◆ **The problem**:
Repeat everything in the records from the line that contains "will tap(208, 172)." down to the line that contains "Action: point(16,191)", keeping both of those lines.

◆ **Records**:
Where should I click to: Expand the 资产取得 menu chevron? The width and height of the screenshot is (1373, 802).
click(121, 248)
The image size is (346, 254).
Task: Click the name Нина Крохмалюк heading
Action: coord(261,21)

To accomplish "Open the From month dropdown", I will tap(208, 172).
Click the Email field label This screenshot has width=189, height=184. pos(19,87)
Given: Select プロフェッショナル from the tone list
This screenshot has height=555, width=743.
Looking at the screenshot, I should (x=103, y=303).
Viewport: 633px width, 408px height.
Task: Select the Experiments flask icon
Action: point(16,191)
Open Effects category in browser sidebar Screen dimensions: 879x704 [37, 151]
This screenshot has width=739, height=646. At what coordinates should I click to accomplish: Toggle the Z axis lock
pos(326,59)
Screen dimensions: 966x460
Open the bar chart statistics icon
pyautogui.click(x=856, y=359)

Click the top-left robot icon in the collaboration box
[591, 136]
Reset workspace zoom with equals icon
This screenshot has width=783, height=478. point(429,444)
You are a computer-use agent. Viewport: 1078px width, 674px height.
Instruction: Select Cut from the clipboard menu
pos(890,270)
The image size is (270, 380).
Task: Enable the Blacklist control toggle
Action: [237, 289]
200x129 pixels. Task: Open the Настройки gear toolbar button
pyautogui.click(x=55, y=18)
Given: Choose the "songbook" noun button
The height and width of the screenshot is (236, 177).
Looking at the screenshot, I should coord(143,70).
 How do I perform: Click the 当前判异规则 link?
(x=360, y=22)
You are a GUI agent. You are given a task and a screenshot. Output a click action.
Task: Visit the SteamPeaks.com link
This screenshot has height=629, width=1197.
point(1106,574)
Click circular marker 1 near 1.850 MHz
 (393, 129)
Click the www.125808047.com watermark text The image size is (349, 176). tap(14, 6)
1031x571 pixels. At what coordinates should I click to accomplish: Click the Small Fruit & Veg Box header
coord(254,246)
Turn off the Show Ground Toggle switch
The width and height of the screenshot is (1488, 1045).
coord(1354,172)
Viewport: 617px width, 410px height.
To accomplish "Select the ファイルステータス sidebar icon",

◆ **Output below**:
To accomplish "Open the From month dropdown", I will tap(208, 172).
Click the Email field label This screenshot has width=189, height=184. pos(19,87)
Given: Select プロフェッショナル from the tone list
This screenshot has height=555, width=743.
Looking at the screenshot, I should (x=103, y=303).
Viewport: 633px width, 408px height.
Task: Select the Experiments flask icon
Action: point(16,191)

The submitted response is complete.